Três Homens em Conflito

Três Homens em Conflito (Il buono, il brutto, il cattivo) - 1966. Dirigido por Sergio Leone. Escrito por Sergio Leone, Luciano Vincenzoni, Furio Scarpelli e Agenore Incrocci. Direção de Fotografia de Tonino Delli Colli. Trilha Sonora Original de Ennio Morricone. Produzido por Alberto Grimaldi. Produzioni Europee Associati (PEA) / Itália | Espanha | Alemanha.


Três Homens em Conflito (1966), obra-prima de Sergio Leone, é um filme irretocável que beira à perfeição. Dizer que ele é um dos melhores westerns já realizados não chega nem perto de fazer jus à importância que ele teve para a sétima arte. Ele transcendeu o gênero que o criou para se tornar algo muito maior, eu ousaria incluí-lo no seleto grupo formado pelas melhores, mais importantes e influentes obras de todos os tempos. Um resultado do perfeccionismo de Leone, que aparenta se preocupar com a composição de cada fotograma, tudo nele parece milimetricamente colocado em seu devido lugar: o jogo de iluminação, a composição da mise-en-scène, a direção de arte, a escolha dos enquadramentos... Cada elemento da linguagem cinematográfica é usado com a sutileza de uma pincelada em um quadro que se pinta e com a precisão de um instrumento musical em uma orquestra.

Este clássico absoluto do western é a última parte da Trilogia dos Dólares (ou Trilogia do Homem sem Nome, como prefirirem), que rendera também Por Um Punhado de Dólares (1964) e Por Uns Dólares a Mais (1965). Esta trinca de películas deu vida nova ao gênero, que parecia estar caindo no ostracismo nos Estados Unidos, deu notoriedade e reconhecimento para o Sergio Leone e ainda revelou um jovem, até então desconhecido, chamado Clint Eastwood, cujo personagem, o lendário homem sem nome, se tornaria um ícone, um símbolo de todo um gênero e de uma época de desconstrução das identidades, como foram os anos 60. O surgimento do mito, no entanto, não se deu por acaso, Leone tinha plena ciência do que estava fazendo, ele estava disposto a criar uma lenda e de fato o conseguiu.


Tudo no filme aponta para a figura icônica do pistoleiro interpretado pelo Eastwood, chamado no filme apenas de 'Blondie' (Loirinho na tradução), ele aparenta não ter uma história antecedente aos fatos narrados, não sabemos qual é sua motivação e tão pouco se ele é um bandido ou um herói, a alcunha de 'bom' que o título do filme associa a ele é ambígua, uma vez que é difícil identificar bondade ou qualquer outro sentimento em sua conduta.
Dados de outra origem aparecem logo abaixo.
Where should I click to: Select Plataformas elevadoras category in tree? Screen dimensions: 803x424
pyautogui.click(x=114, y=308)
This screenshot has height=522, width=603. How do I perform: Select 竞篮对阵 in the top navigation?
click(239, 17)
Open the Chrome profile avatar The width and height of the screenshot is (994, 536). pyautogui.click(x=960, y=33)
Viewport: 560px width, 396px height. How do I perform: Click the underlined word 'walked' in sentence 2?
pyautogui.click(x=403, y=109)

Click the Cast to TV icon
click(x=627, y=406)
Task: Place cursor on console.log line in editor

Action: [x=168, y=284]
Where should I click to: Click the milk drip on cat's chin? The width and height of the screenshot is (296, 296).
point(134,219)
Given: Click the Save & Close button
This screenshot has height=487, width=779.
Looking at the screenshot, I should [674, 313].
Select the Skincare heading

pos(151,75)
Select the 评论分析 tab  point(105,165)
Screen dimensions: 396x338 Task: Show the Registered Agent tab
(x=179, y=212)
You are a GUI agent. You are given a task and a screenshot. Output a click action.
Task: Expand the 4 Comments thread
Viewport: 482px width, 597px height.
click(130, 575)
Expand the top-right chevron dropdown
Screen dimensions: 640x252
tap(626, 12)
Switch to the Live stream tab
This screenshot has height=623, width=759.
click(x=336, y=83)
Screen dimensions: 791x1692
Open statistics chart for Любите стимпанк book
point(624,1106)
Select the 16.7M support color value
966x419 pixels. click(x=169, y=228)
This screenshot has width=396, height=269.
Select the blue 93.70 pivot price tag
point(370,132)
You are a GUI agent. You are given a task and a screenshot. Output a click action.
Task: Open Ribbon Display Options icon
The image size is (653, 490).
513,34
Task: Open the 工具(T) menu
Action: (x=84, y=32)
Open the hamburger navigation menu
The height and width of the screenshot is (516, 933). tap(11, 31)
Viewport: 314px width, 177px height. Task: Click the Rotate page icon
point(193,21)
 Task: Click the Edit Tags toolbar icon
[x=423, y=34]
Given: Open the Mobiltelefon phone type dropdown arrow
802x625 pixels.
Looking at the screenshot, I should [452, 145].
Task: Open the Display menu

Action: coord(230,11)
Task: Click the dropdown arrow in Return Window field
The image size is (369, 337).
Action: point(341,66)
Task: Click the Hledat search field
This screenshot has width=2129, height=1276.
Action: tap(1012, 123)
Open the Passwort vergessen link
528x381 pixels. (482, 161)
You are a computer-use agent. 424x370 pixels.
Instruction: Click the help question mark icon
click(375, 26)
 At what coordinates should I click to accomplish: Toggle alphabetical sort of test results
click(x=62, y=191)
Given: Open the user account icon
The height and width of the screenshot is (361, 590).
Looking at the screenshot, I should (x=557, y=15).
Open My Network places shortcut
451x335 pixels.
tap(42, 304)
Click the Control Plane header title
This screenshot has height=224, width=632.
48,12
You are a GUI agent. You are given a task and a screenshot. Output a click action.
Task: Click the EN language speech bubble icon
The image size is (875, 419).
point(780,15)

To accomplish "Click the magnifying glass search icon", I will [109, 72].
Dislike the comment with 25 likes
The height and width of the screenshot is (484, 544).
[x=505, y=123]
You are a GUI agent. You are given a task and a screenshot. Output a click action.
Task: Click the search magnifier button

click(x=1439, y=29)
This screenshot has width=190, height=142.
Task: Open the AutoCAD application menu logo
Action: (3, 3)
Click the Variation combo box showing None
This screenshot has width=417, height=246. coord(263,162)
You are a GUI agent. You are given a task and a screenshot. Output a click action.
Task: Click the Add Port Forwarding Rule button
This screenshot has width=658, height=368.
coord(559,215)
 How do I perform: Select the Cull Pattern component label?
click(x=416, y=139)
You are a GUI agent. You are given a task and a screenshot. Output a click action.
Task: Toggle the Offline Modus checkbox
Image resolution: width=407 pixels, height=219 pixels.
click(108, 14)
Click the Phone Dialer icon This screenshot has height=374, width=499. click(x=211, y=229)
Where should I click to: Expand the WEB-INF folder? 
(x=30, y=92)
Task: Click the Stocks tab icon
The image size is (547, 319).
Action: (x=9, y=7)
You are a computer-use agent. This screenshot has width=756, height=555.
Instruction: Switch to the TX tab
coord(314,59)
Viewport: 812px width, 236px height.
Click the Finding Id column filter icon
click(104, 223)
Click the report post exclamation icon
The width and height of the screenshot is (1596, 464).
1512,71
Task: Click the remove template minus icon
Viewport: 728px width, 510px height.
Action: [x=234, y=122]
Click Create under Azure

Solitário convícto, ele não tenta criar relacionamentos nem estabelecer vínculos... Eli Wallach, que está excelente no filme, dá vida ao controverso Tuco, o 'feio', personagem que funciona como um contraponto dramático em relação ao protagonista, diferente deste, Tuco é inconstante, precipitado e seus trejeitos dão a ele uma imagem de ingênuo e atrapalhado, o que o torna um personagem de certa forma cativante, mas não representativo o suficiente para se tornar um simbolo. 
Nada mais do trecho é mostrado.